Pria tersebut duduk di singgasananya dengan pose setengah terbaring, dan kedua kaki bersandar di meja kerjanya yang lebar. Pria ini adalah presiden direktur Golden Hotel, Yoga Warsito. Dia juga merupakan pemegang saham terbesar hotel ini.

“Kenny, akhir-akhir ini ada apa saja di hotel?” tanya Yoga.

Yoga kebetulan sedang ada urusan di Provinsi Jina, jadi dia sekalian kemari untuk memeriksa keadaan. Kedatangannya ini sangat tidak terduga, karena biasanya dia hanya datang setahun sekali dua kali.

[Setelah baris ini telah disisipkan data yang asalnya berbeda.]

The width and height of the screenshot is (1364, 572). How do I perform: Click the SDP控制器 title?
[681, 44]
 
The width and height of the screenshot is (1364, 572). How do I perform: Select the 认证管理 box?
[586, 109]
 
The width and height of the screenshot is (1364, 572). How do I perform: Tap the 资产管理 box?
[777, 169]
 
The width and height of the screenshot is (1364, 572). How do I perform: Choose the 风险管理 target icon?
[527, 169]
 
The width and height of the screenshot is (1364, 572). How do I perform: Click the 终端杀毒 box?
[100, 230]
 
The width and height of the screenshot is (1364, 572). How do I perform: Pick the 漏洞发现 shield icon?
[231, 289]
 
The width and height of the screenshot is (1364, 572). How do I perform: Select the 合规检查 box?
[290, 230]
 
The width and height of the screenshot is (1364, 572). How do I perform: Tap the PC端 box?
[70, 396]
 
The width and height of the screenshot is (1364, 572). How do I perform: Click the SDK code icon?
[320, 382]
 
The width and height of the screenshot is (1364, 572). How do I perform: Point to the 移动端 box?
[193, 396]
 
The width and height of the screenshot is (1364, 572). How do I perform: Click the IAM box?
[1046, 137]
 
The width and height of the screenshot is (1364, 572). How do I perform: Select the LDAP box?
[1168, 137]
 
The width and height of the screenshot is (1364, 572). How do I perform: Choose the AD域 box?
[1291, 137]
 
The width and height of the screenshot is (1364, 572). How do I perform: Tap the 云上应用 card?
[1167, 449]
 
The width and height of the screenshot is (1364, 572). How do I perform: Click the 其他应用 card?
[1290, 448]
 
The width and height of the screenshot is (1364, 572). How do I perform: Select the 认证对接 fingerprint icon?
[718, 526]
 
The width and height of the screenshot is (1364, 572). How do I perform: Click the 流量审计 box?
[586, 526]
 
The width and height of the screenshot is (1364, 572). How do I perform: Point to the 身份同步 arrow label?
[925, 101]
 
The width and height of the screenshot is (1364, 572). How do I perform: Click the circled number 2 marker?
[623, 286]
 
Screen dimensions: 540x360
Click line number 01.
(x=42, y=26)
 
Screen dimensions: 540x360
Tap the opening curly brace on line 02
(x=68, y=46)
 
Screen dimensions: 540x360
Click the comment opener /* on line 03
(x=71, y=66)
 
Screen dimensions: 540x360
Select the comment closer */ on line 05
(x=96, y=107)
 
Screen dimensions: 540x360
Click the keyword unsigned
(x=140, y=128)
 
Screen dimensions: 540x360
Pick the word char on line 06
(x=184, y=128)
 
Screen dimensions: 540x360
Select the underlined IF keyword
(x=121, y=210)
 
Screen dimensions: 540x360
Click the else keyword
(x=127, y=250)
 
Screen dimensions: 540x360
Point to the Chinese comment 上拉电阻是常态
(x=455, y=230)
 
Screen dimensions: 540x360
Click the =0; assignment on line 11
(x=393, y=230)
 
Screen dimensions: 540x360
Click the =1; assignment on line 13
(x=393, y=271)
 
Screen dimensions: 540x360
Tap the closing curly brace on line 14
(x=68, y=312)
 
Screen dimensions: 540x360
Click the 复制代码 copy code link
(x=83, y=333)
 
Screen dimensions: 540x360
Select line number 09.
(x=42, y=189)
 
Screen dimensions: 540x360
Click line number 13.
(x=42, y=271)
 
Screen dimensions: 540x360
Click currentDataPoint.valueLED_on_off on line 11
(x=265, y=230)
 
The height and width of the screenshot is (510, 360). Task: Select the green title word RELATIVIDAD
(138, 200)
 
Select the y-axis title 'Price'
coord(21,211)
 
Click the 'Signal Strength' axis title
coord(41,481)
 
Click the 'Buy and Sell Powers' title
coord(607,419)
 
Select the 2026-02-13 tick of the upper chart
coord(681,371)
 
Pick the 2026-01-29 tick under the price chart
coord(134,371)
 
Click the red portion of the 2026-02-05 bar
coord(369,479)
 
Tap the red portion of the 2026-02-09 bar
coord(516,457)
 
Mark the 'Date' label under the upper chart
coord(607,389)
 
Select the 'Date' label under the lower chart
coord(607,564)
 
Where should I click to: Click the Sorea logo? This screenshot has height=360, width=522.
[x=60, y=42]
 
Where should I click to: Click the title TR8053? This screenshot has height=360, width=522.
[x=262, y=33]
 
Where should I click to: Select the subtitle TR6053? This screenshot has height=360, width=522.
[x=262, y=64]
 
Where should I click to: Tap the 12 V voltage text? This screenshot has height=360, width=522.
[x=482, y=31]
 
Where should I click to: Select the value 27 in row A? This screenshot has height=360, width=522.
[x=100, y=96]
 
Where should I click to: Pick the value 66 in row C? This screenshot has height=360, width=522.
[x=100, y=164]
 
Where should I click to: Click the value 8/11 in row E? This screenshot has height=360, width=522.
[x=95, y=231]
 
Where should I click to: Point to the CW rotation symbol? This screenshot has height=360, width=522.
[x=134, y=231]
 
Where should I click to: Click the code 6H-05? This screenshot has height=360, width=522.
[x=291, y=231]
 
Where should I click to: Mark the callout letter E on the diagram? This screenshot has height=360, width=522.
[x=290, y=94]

“Lapor, Pak Yoga. Semuanya lancar-lancar saja. Jumlah traffic penghuni yang masuk juga stabil dan terus meningkat, kenaikannya sekitar 20% dibanding tahun lalu,” jawab Kenny.

“Bagus juga kerjamu, Kenny. Bonus akhir tahun nanti aku naikin dua kali lipat. Bonus semua karyawan di sini juga aku naikin 50%.”

“Terima kasih banyak, Pak Yoga!”

“Ya sudah, kalau sudah nggak ada yang perlu dilaporin lagi, kamu bisa balik kerja! Aku cuma mau lihat-lihat sedikit saja. Sebentar lagi aku mau pergi.”

“Pak Yoga, sebenarnya masih ada satu lagi yang perlu disampaikan. Kemarin ada pelanggan yang top-up member sebanyak 200 miliar.”

“Hmm? Ini atas nama perusahaan atau pribadi?”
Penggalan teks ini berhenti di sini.